## Required tasks:
1 – Retype the passage on training word for word, starting with "This is, of" and going on through "eat a cracker...".
2 – Answer these questions from the passage on training:
(a) What does the writer say she will do this week?
(b) In which year was the NBC production of the IM World Championship that the writer mentions?
(c) According to that production's narrative voice, who executed the perfect race?

## Supplied text:
This is, of course, where having a coach comes in. I seem to be able to see clearly what my athletes should do in a situation like this (ahem... rest/get well) but I seem to be incapable of applying the same logic to my own training. Luckily I do have a coach, and luckily she always seems to be there for me--the day following Christmas or not--and luckily, she sets me straight. I will rest today, rest for this week, and maybe end my rest week a few days early so I can get in a long run this weekend. Of course that's the logical plan. If I try to work out now what good will it do? I can still barely eat a cracker...

The thing is that like you--that like so many of my athletes--I want to execute my training flawlessly. I want to do every workout exactly as it's written for me, and on the day it's prescribed.  It is the only path to success that I know... to be rigid and ruthless in my application of the plan before me.

Life-- it gets in the way of perfect execution, doesn't it?

There is a line in the 2009 NBC production of the IM World Championship in which the narrative voice announces, Craig Alexander just executed the perfect race.... The same could be said for Macca this year, actually. But how often does that happen? It was worthy of saying only because it is so unusual to be able to execute anything perfectly. Alexander or McCormack may even argue that they didn't execute their races perfectly.  I am fairly certain things happened along the way to their victories that they hadn't planned on, that they had to overcome. In the end the appearance was of perfection--after all--they WON. But does perfect execution of anything even really exist?

## Information given:

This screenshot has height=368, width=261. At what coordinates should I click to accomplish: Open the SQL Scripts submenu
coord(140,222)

---

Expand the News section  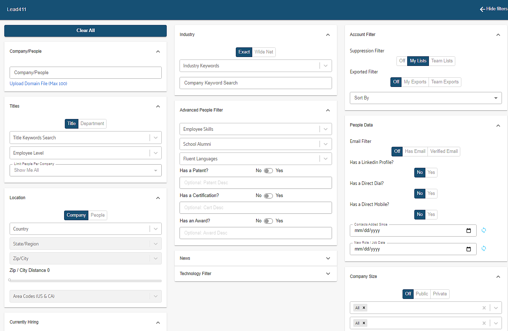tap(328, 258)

## Answers for this exercise:
1 –
This is, of course, where having a coach comes in. I seem to be able to see clearly what my athletes should do in a situation like this (ahem... rest/get well) but I seem to be incapable of applying the same logic to my own training. Luckily I do have a coach, and luckily she always seems to be there for me--the day following Christmas or not--and luckily, she sets me straight. I will rest today, rest for this week, and maybe end my rest week a few days early so I can get in a long run this weekend. Of course that's the logical plan. If I try to work out now what good will it do? I can still barely eat a cracker...

2 –
(a) Rest, and maybe end the rest week a few days early to get in a long run this weekend.
(b) 2009.
(c) Craig Alexander.